Throughout the night, the president frequently ignored the two-minute-answer rule and interrupted Biden during his time to speak — an approach Noah imitated on "The Daily Show" by simply screaming incoherently for several seconds.

"Trump would not shut up," Noah said. "Right now, he's still in his bedroom complaining about how 'Crooked Hillary' rigged the election that he won. ... Trump did more interrupting than Kanye West in a room full of Taylor Swifts."

And then there was Wallace, whom Fallon compared to "a kindergarten teacher running a class on Zoom" after he consistently struggled to keep each segment on track amid all the cross-talk between the candidates.

"After the debate was over, Wallace said he wants to moderate something a little more civil, like a 'Real Housewives' reunion or a back-alley knife fight," Fallon joked. "The only interruptions were Trump cutting off Biden and Chris Wallace every eight seconds. ... It was the first time Americans ever watched something on TV and wished there were commercials. I need a break! ... Give me a gecko. Give me something!"

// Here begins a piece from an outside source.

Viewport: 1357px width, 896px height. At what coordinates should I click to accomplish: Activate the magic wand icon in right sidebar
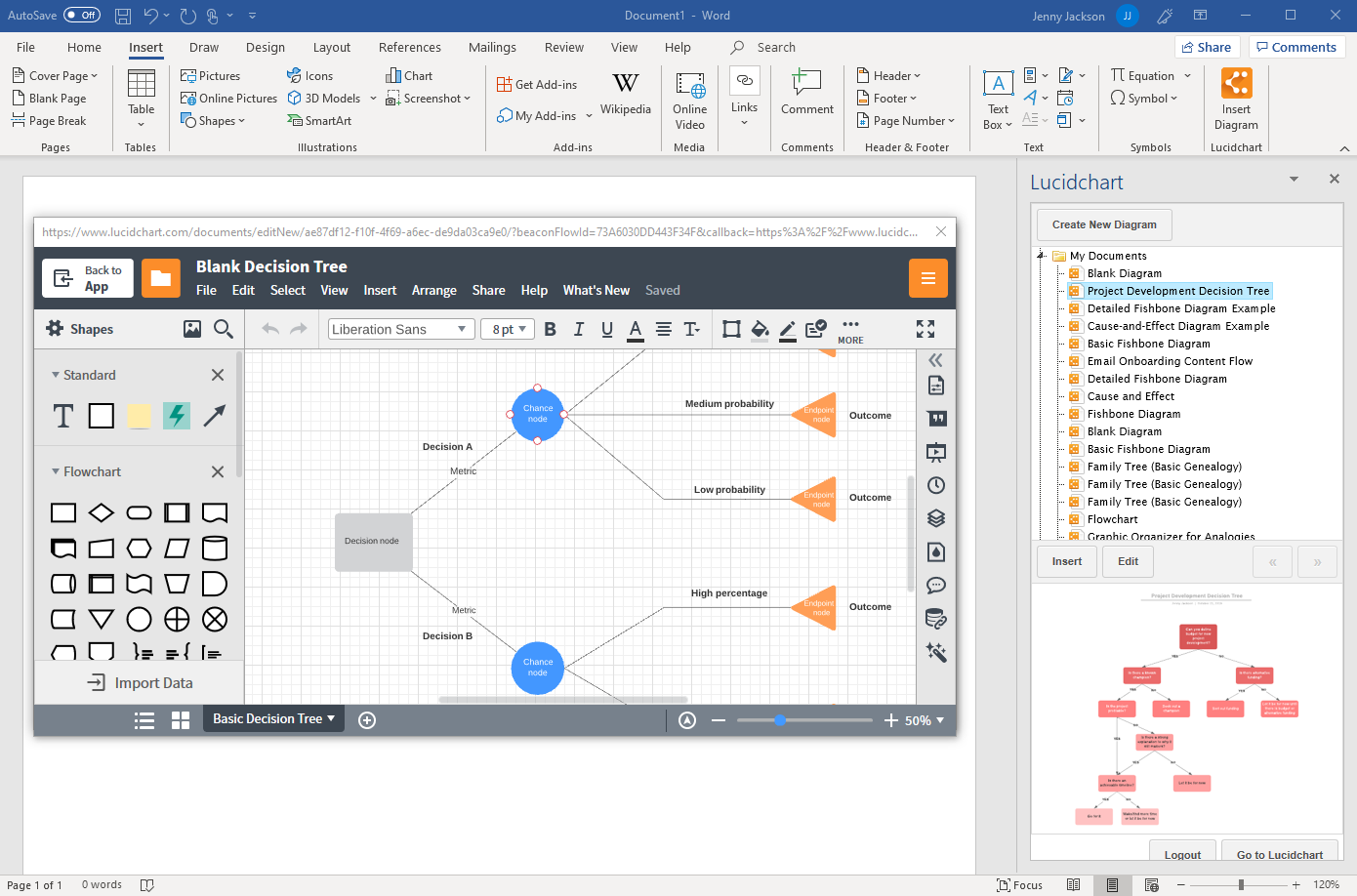[935, 652]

"Trump treated Chris Wallace like he was Eric [Trump] asking for more allowance money," Kimmel quipped on "Jimmy Kimmel Live." "You know things are getting heated when the moderator [says], 'Please! Please, gentlemen! Let's return to the topic of race.'"

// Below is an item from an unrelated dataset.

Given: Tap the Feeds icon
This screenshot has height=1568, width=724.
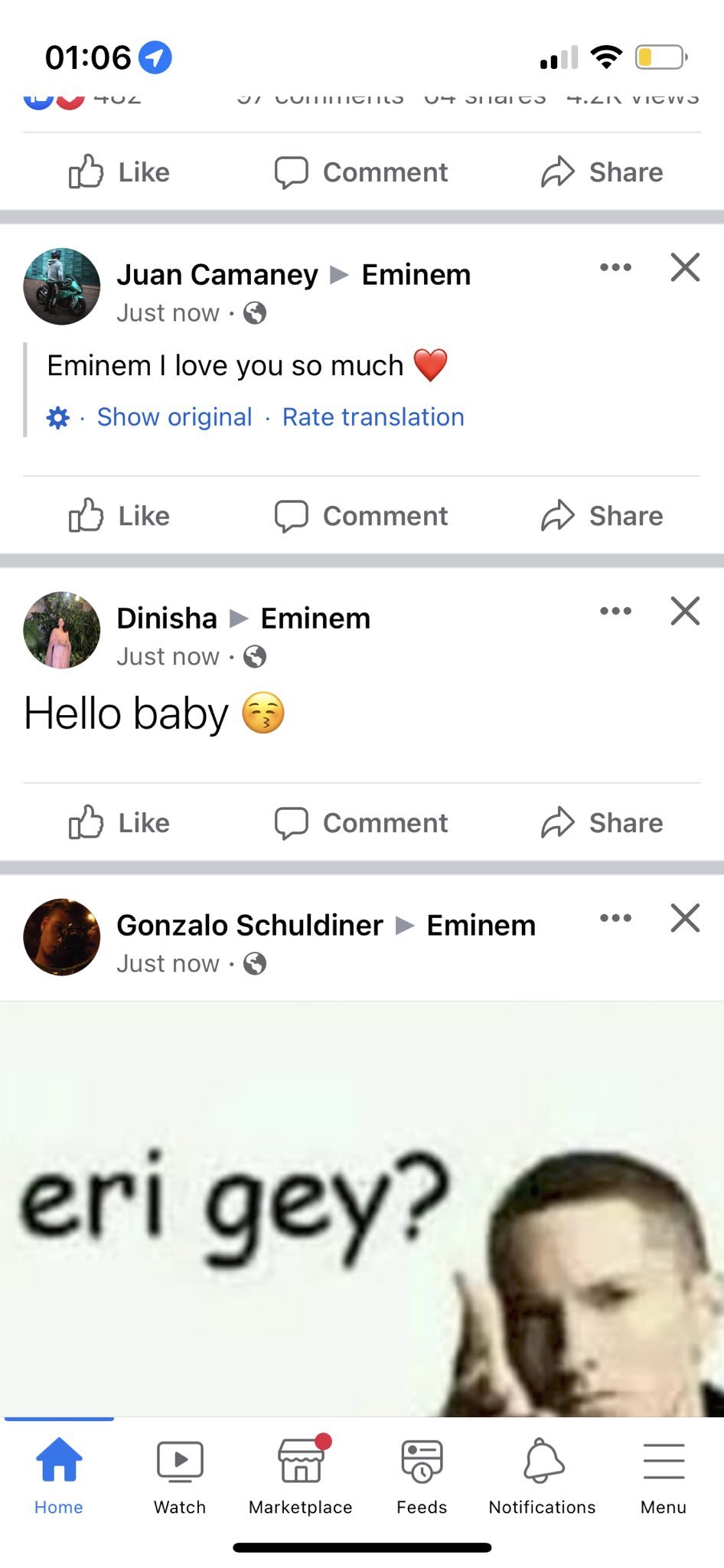Looking at the screenshot, I should [x=422, y=1476].
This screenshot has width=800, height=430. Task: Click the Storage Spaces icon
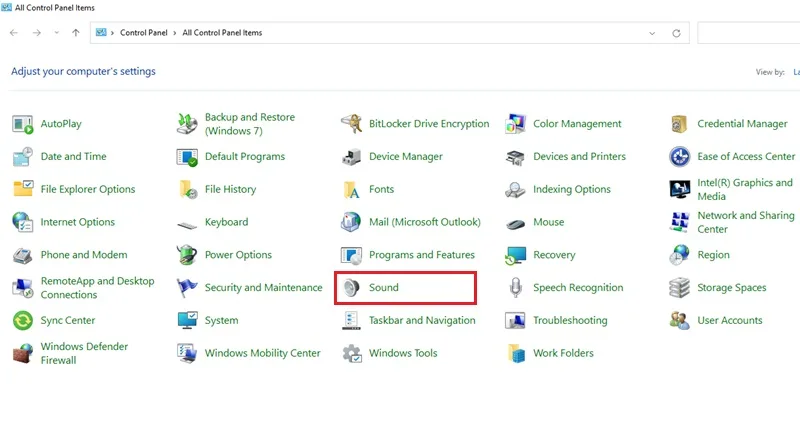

One of the most discussed moments of the night occurred when Wallace asked the president to condemn white supremacists, and Trump instead told a far-right hate group, the Proud Boys, to "stand back and stand by" before launching into a rant about "antifa and the left."

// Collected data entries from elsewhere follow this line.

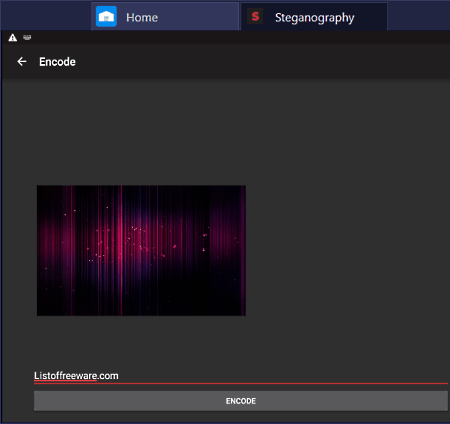The width and height of the screenshot is (450, 424).
Task: Place cursor after .com in message
Action: point(119,376)
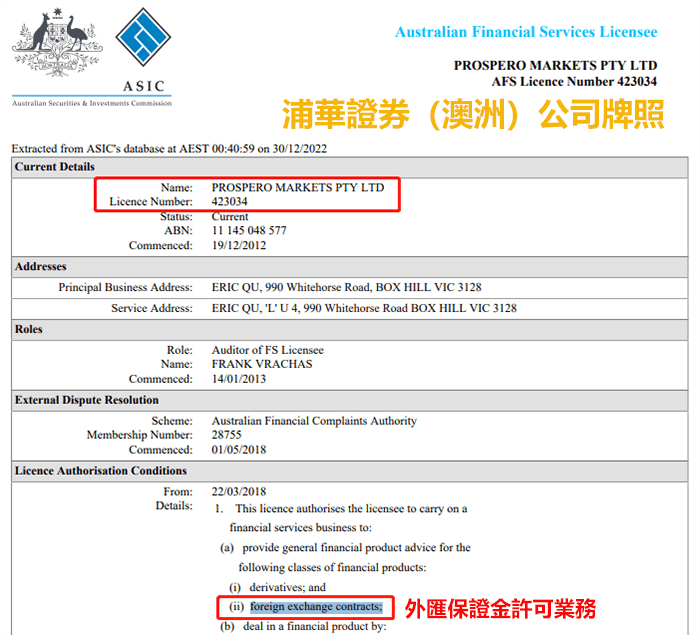Click the External Dispute Resolution header
Viewport: 700px width, 635px height.
(85, 400)
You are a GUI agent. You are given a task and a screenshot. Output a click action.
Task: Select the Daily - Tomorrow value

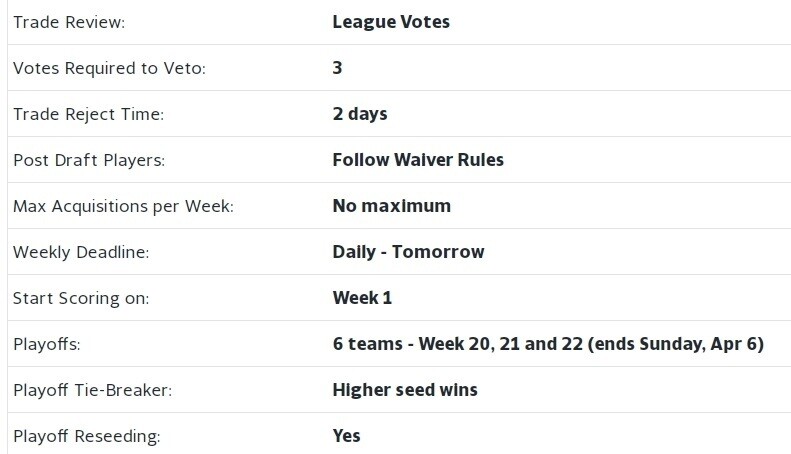(409, 252)
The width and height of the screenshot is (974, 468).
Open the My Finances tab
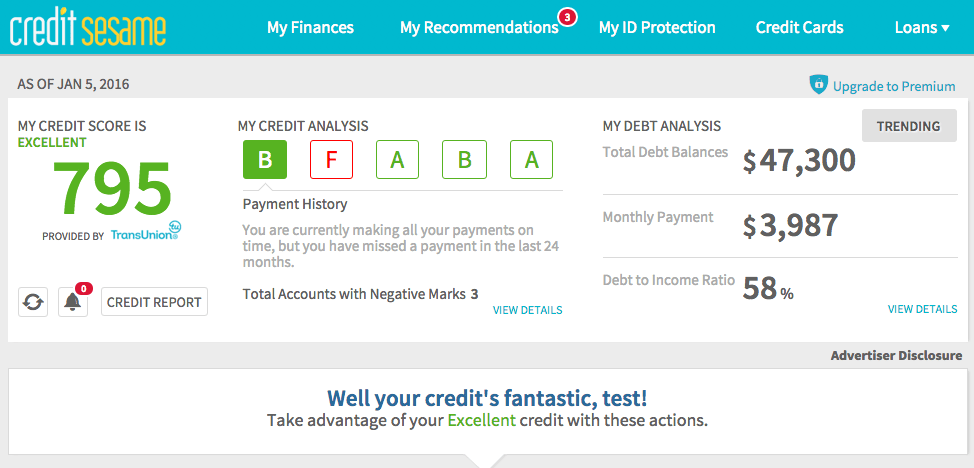(310, 27)
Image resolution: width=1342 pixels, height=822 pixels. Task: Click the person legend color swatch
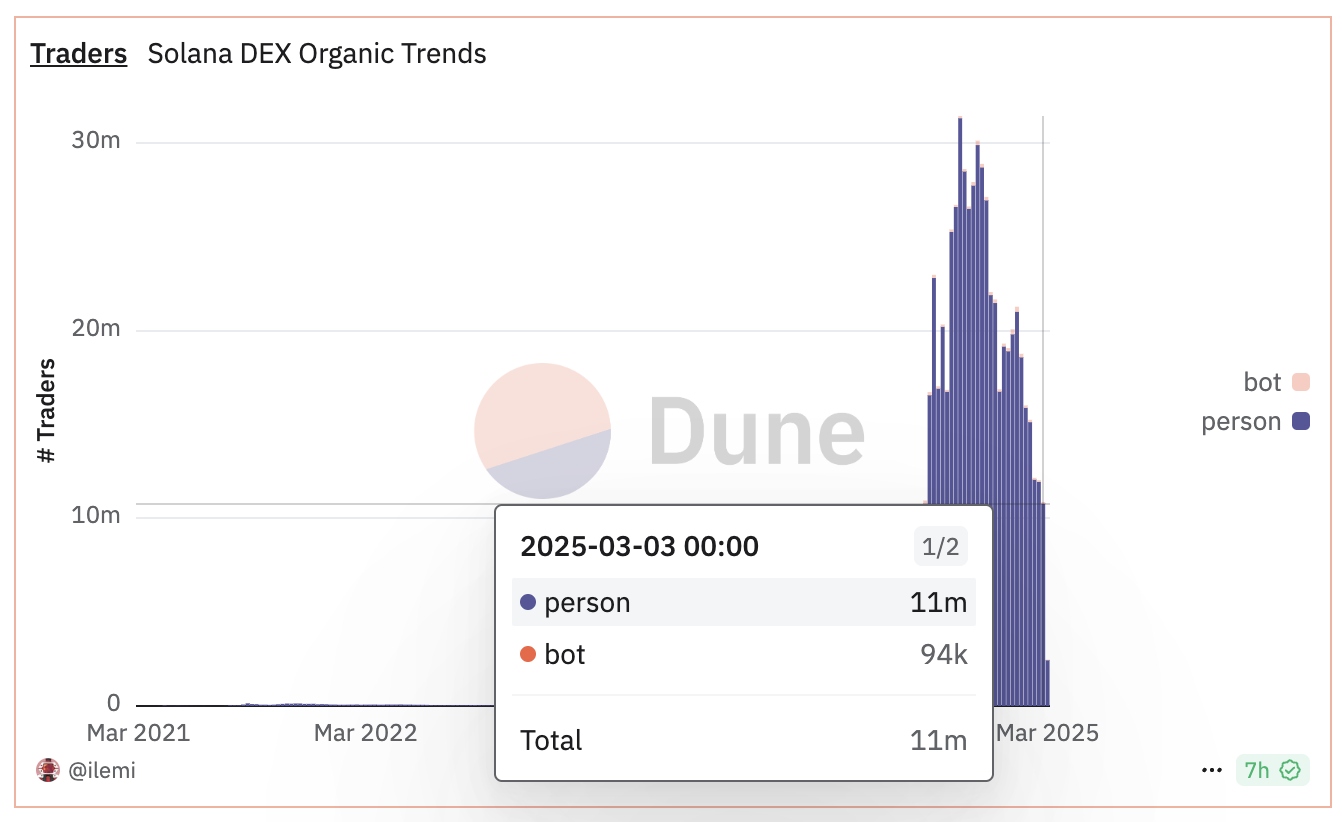pos(1300,421)
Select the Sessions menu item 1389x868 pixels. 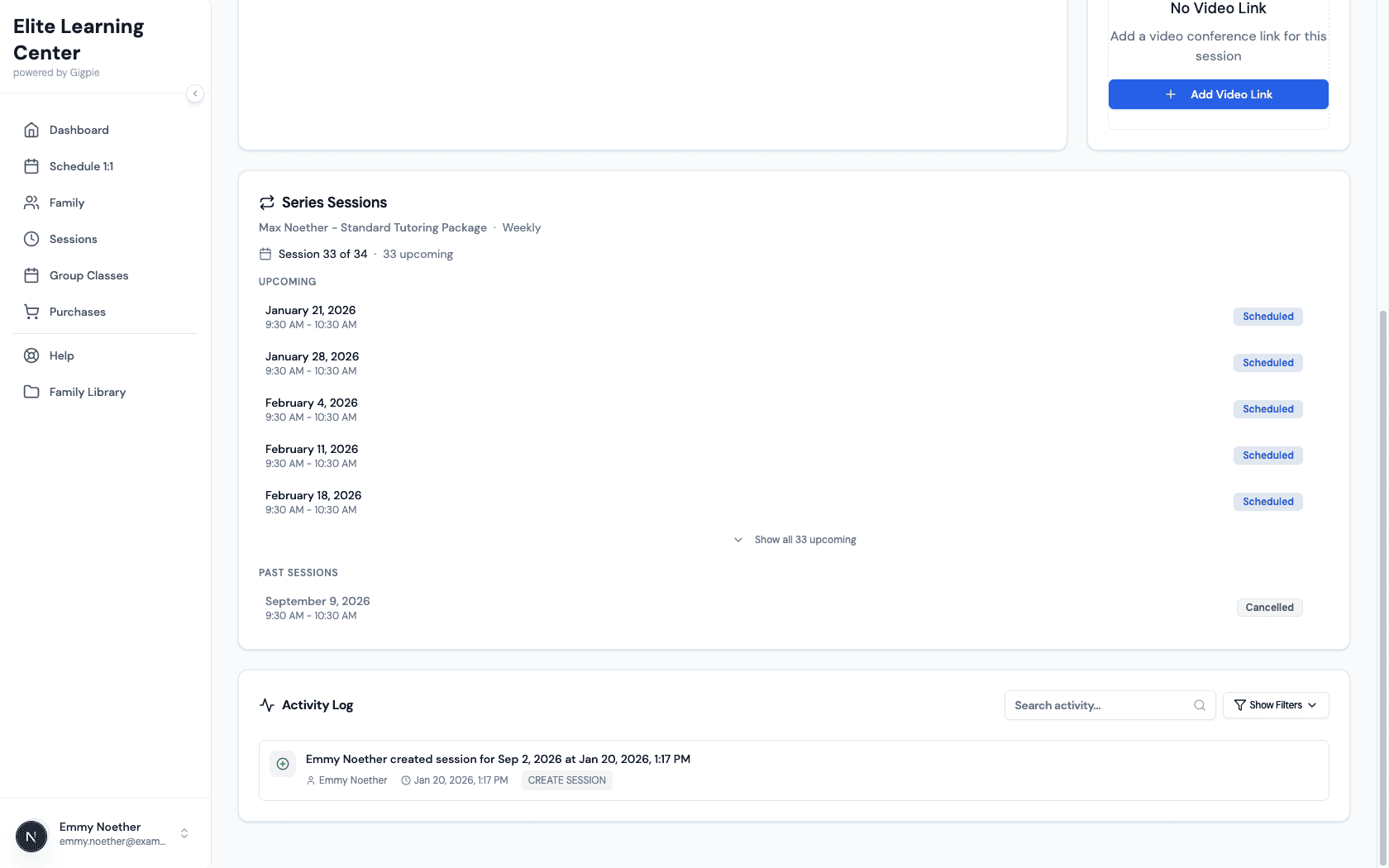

"As for Trump's performance — one: Now we finally know what it would be like if he read his Twitter feed out loud," Noah said, "And two: I can't believe how hard his brain malfunctioned when they asked him to denounce white supremacists."

"'I don't support white supremacists — I just command them like a dog,'" Colbert said. "'That's why I've got this shiny dog whistle. Proud Boys, stand back! Sit! Who's a proud boy? You're a proud boy!'"

(Warning: The following video includes profanity.)

This story originally appeared in Los Angeles Times.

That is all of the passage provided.